Take the 2-minute tour ×
Mathematics Stack Exchange is a question and answer site for people studying math at any level and professionals in related fields. It's 100% free, no registration required.

Please help me to solve this integral: $$\int_0^\pi\frac{3\cos x+\sqrt{8+\cos^2 x}}{\sin x}x\ \mathrm dx.$$

I managed to calculate an indefinite integral of the left part: $$\int\frac{\cos x}{\sin x}x\ \mathrm dx=\ x\log(2\sin x)+\frac{1}{2} \Im\ \text{Li}_2(e^{2\ x\ i}),$$ where $\Im\ \text{Li}_2(z)$ denotes the imaginary part of the dilogarithm. The corresponding definite integral $$\int_0^\pi\frac{\cos x}{\sin x}x\ \mathrm dx$$ diverges. So, it looks like in the original integral summands compensate each other's singularities to avoid divergence.

I tried a numerical integration and it looks plausible that $$\int_0^\pi\frac{3\cos x+\sqrt{8+\cos^2 x}}{\sin x}x\ \mathrm dx\stackrel{?}{=}\pi \log 54,$$ but I have no idea how to prove it.
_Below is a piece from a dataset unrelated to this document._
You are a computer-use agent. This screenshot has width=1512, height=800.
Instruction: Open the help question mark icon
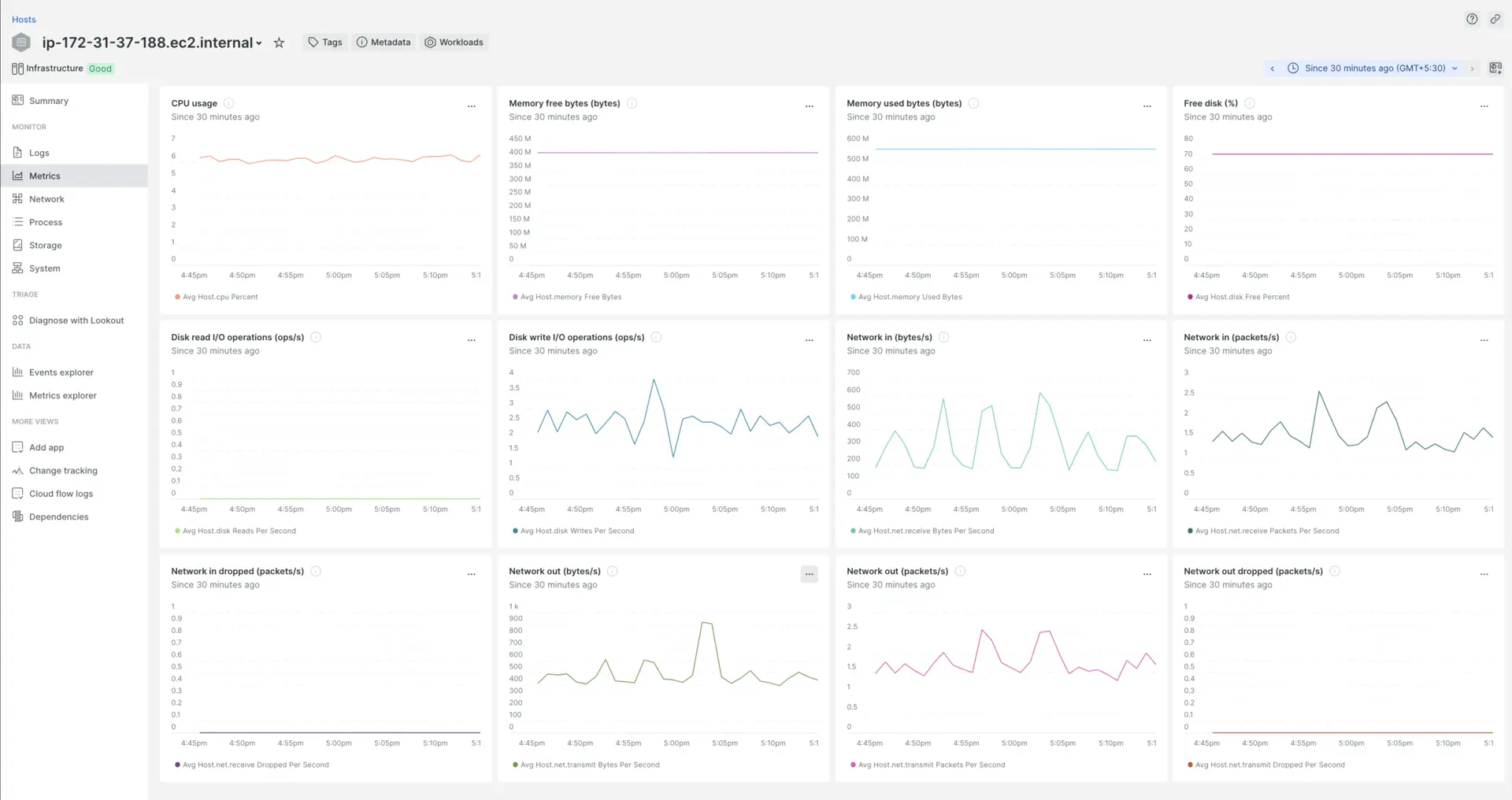(1471, 19)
share|improve this question
2  
Mathematica cannot find a closed form for this integral. The last conjectural equality is correct up to at least 750 decimal digits. –  Vladimir Reshetnikov May 14 '13 at 3:37

3 Answers 3

up vote 9 down vote accepted

Let $$y=\frac{3\cos x+\sqrt{8+\cos^2 x}}{\sin x},$$ then, solving this with respect to $x$, we get $$x=\frac{\pi}{2}+\text{arccot}\frac{6y}{8-y^2}.$$ So, $$\int_0^\pi\frac{3\cos x+\sqrt{8+\cos^2 x}}{\sin x}x\ \mathrm dx=\int_0^\infty\frac{6y(8+y^2)}{(4+y^2)(16+y^2)}\left(\frac{\pi}{2}+\text{arccot}\frac{6y}{8-y^2}\right)\mathrm dy.$$ The latter integral can be solved by Mathematica and yields $$\pi\log54.$$


Of course, we want to prove that the result returned by Mathematica is correct.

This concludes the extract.